I do think literature and culture has an important place in the world at the moment, if it can be something that’s collective and collaborative. I think the most exciting discussions and the most enlightening readings emerge from these groups. From the poetry reading group, from the book club, from the poetry translation group. All these things where people are on a level, there’s nobody teaching anybody else. People are coming together to share ideas in a very horizontal way. Interesting things emerge from that.
I often find that the most illuminating readings come out of a consensus from a group about how to read something. Readings that go back over weeks and months, and you’re referring back to something you read two or three years ago and you think, oh, this reminds us of that. The texture of different lives, woven through reading—together.
Public libraries and book groups and that kind of thing are so important. For this collective sense of—we’re all going through tough times, why are we here? Reading is something that can help us think about why we’re here and what it’s all about.
It sounds like what you’re saying is that books can create a shorthand between people. By reading in community and sharing space, there’s an opportunity to move beyond the pressures of the everyday.
Also to remind us that things are not always straight forward. Ambiguity and not black and white views of things exist and that’s okay. One of the things students often worry about with language is, is it right to say this or is it wrong? The higher up you get in it, the more you realise it’s a very grey area—it’s the same with literature and interpretations of literature. It presents the messiness and the ambiguity in a very relatable way.
Translating this book seems to have offered an opening in your perspective about how you’re orienting yourself.
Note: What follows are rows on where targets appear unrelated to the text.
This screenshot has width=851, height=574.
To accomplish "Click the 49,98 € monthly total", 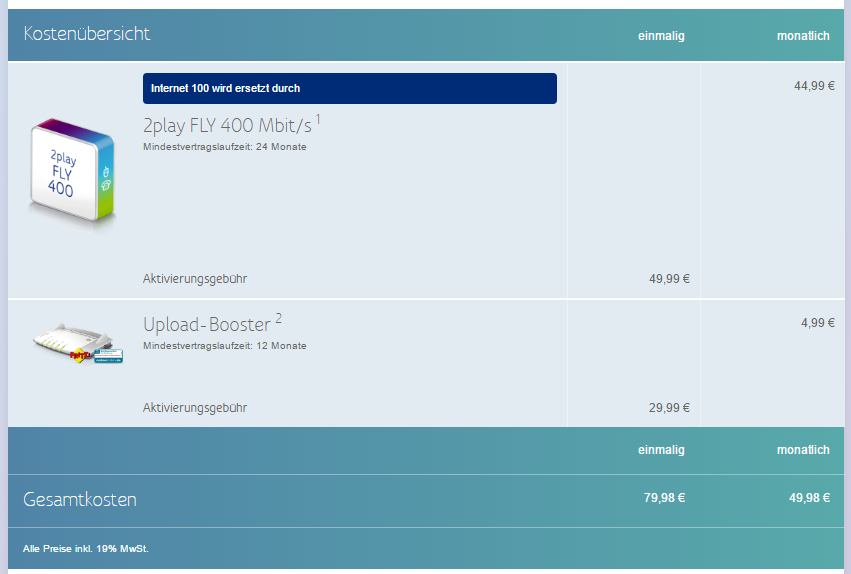I will [806, 498].
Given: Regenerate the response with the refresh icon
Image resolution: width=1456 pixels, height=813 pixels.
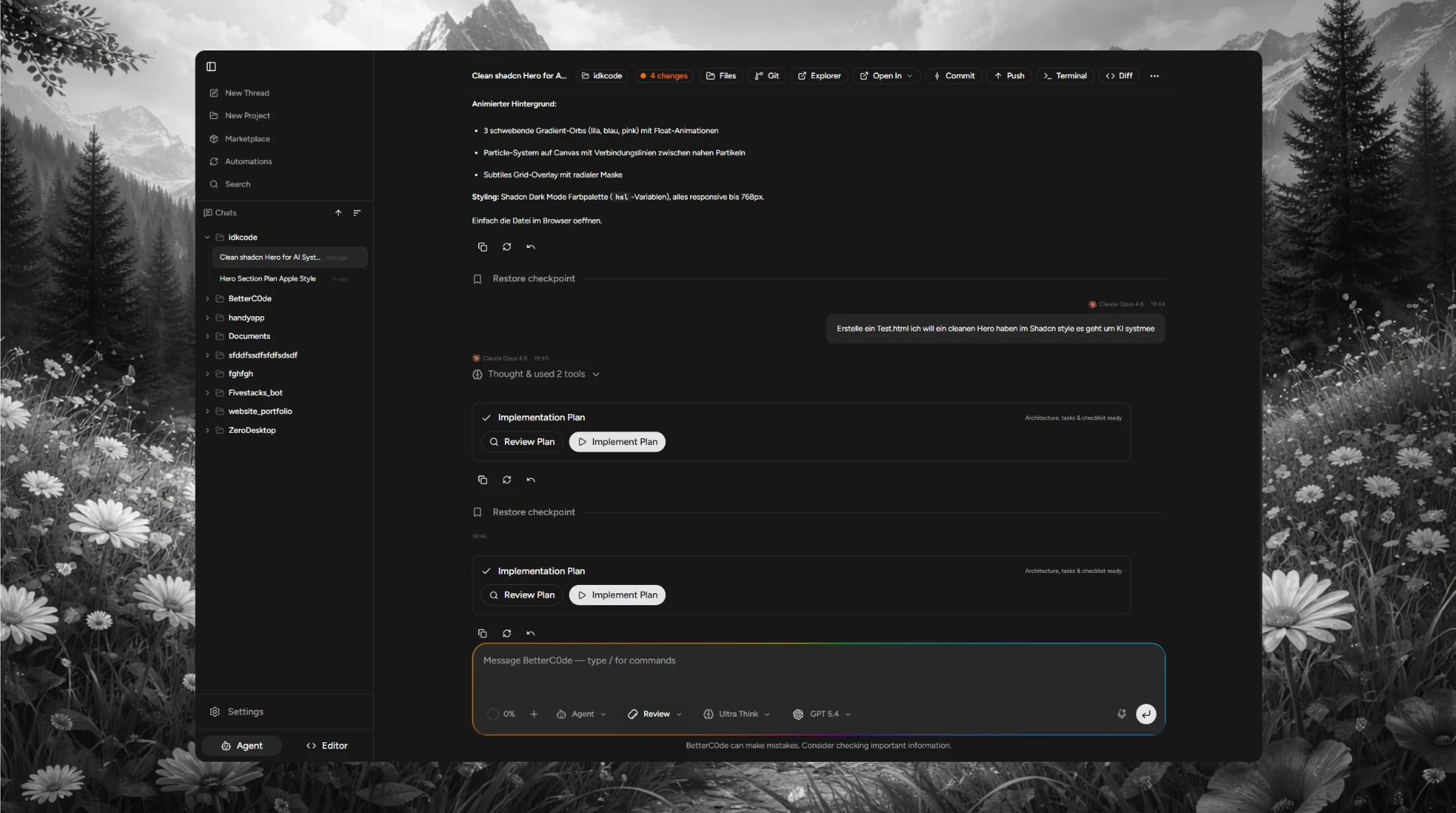Looking at the screenshot, I should (506, 247).
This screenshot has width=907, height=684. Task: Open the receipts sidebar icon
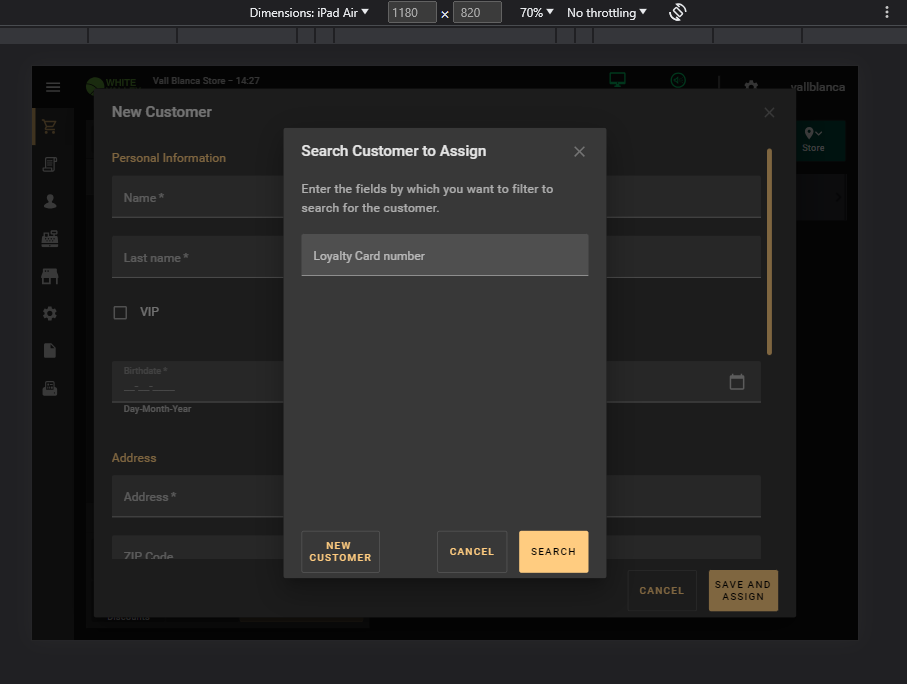click(x=49, y=164)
What are you looking forward to exploring next?
Definitely excited to keep reading more poetry, translating. I am just beginning to translate short stories from Quién no by Claudia Piñeiro. I’ve also translated an essay by Claudia Piñeiro for a forthcoming book on feminisms from Latin America being put together by Charco Press.
But also—writing poetry myself. Not with any view to publish or particularly to sharing it, but as a creative outlet. Music is a creative outlet for me, but writing also gives you more insight into the creative process, which I think is really helpful—for the business of translating poetry. It’s also enjoyable, as a way of saying thank you, or for friends, to communicate something particularly difficult to communicate in any other way. I suppose I’m exploring that but not really talking about it to anybody—apart from you!
Fiona Mackintosh is a Senior Lecturer in Latin American Literature at the University of Edinburgh with research interests in gender studies, comparative literature and literary translation. Fiona specialises in Argentinian fiction and poetry, and translated Luisa Valenzuela's 'The Other Book' for BOMB Magazine. She has also published extensively on Alejandra Pizarnik and Silvina Ocampo in particular, as well as on contemporary authors. Her co-translation with Iona Macintyre of The Adventures of China Iron by Gabriela Cabezón Cámara was shortlisted for the International Booker Prize in 2020. She is currently writing a book on the novels of Claudia Piñeiro.